■ Exercise aim ■
Keep only the lines of the material below that contain the word "height", and drop every other line.

■ Data provided ■

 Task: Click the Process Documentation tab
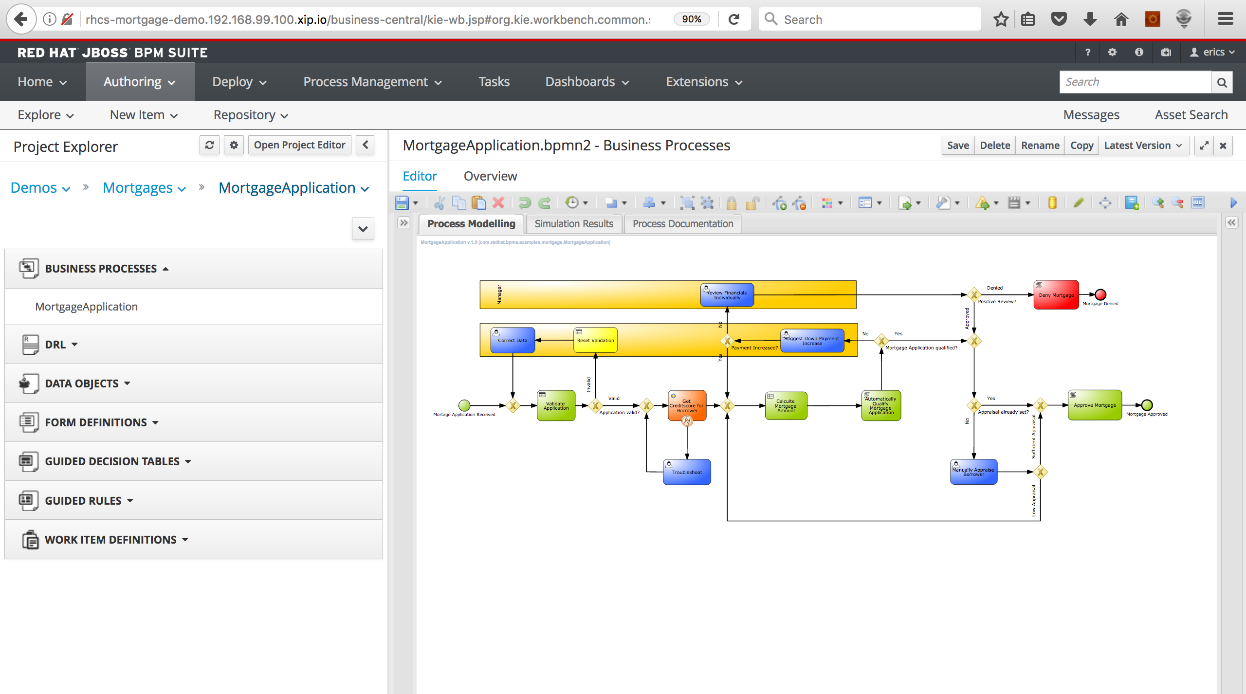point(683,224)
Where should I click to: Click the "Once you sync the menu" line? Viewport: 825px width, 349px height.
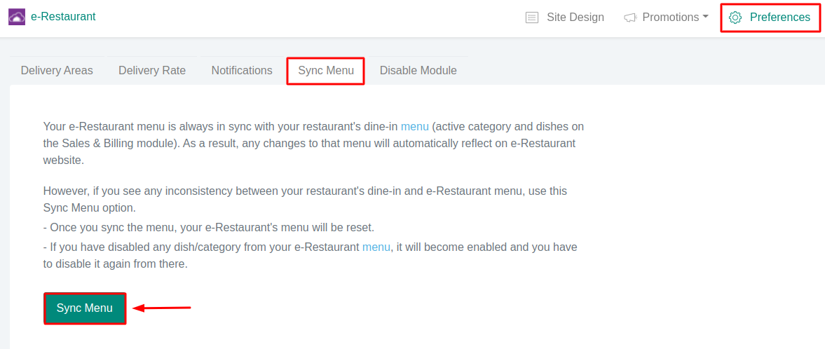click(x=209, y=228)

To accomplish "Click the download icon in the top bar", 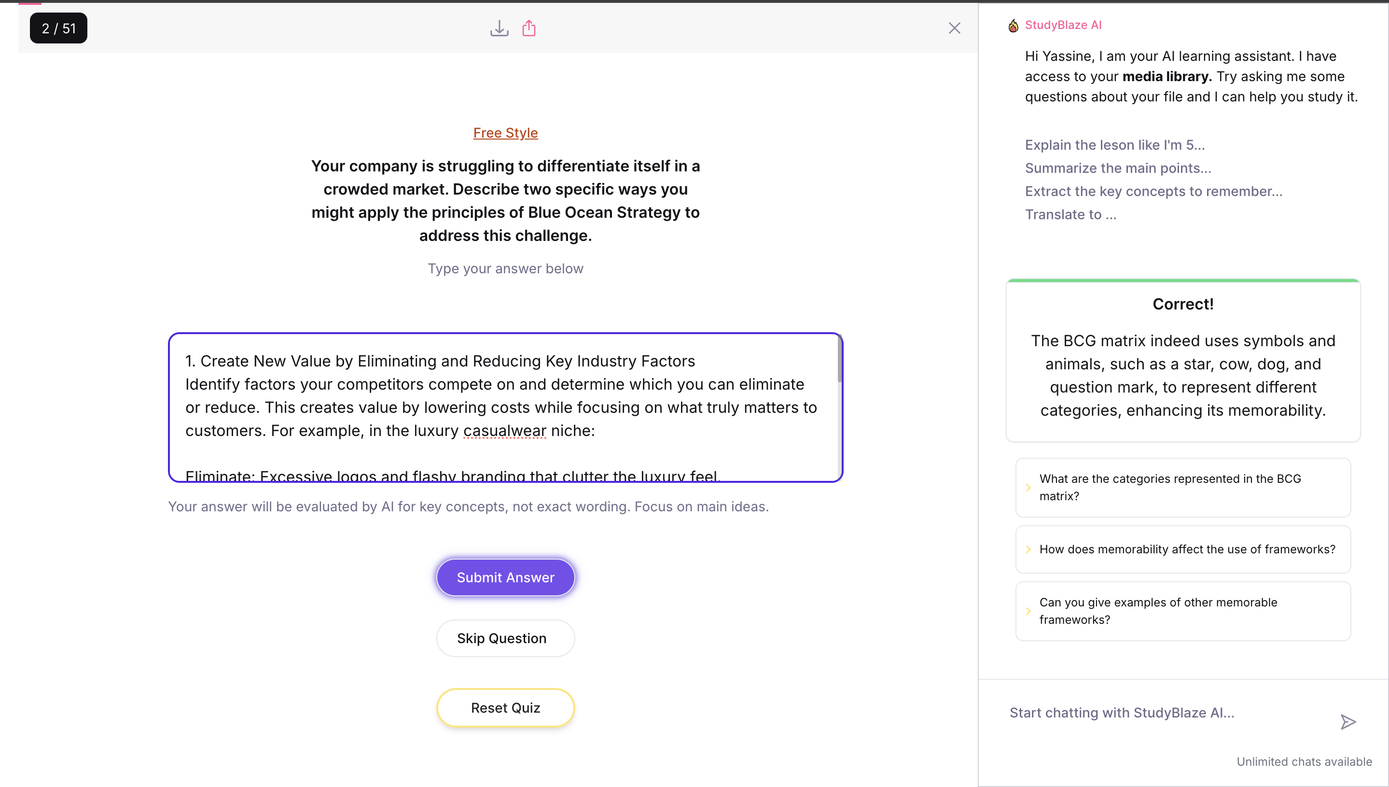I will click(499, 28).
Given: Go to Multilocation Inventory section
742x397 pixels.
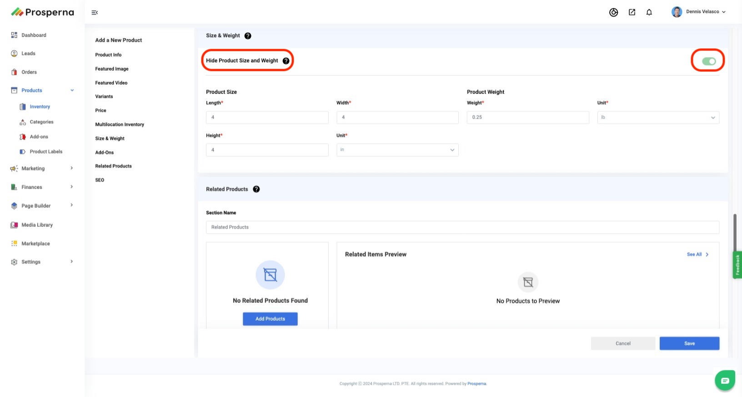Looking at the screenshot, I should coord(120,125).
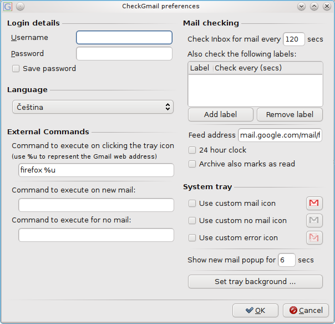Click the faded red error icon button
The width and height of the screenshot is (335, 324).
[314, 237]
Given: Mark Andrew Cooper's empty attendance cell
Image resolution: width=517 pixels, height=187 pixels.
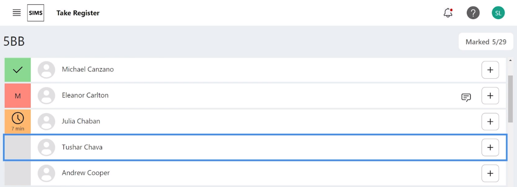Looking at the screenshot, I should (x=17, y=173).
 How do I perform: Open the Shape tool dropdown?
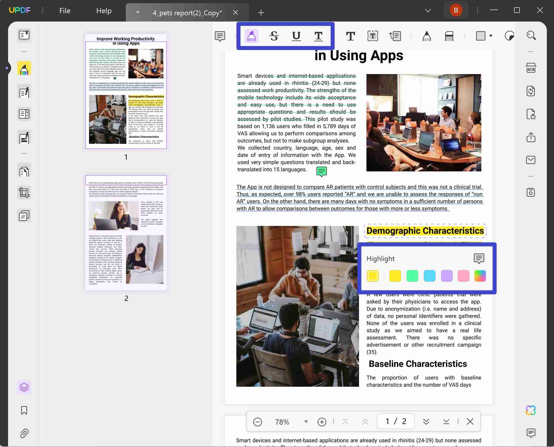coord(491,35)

■ Reply ■
Where should I click to: Click the "Once you sync the menu" line? Viewport: 825px width, 349px height.
The width and height of the screenshot is (335, 324).
Image resolution: width=517 pixels, height=187 pixels.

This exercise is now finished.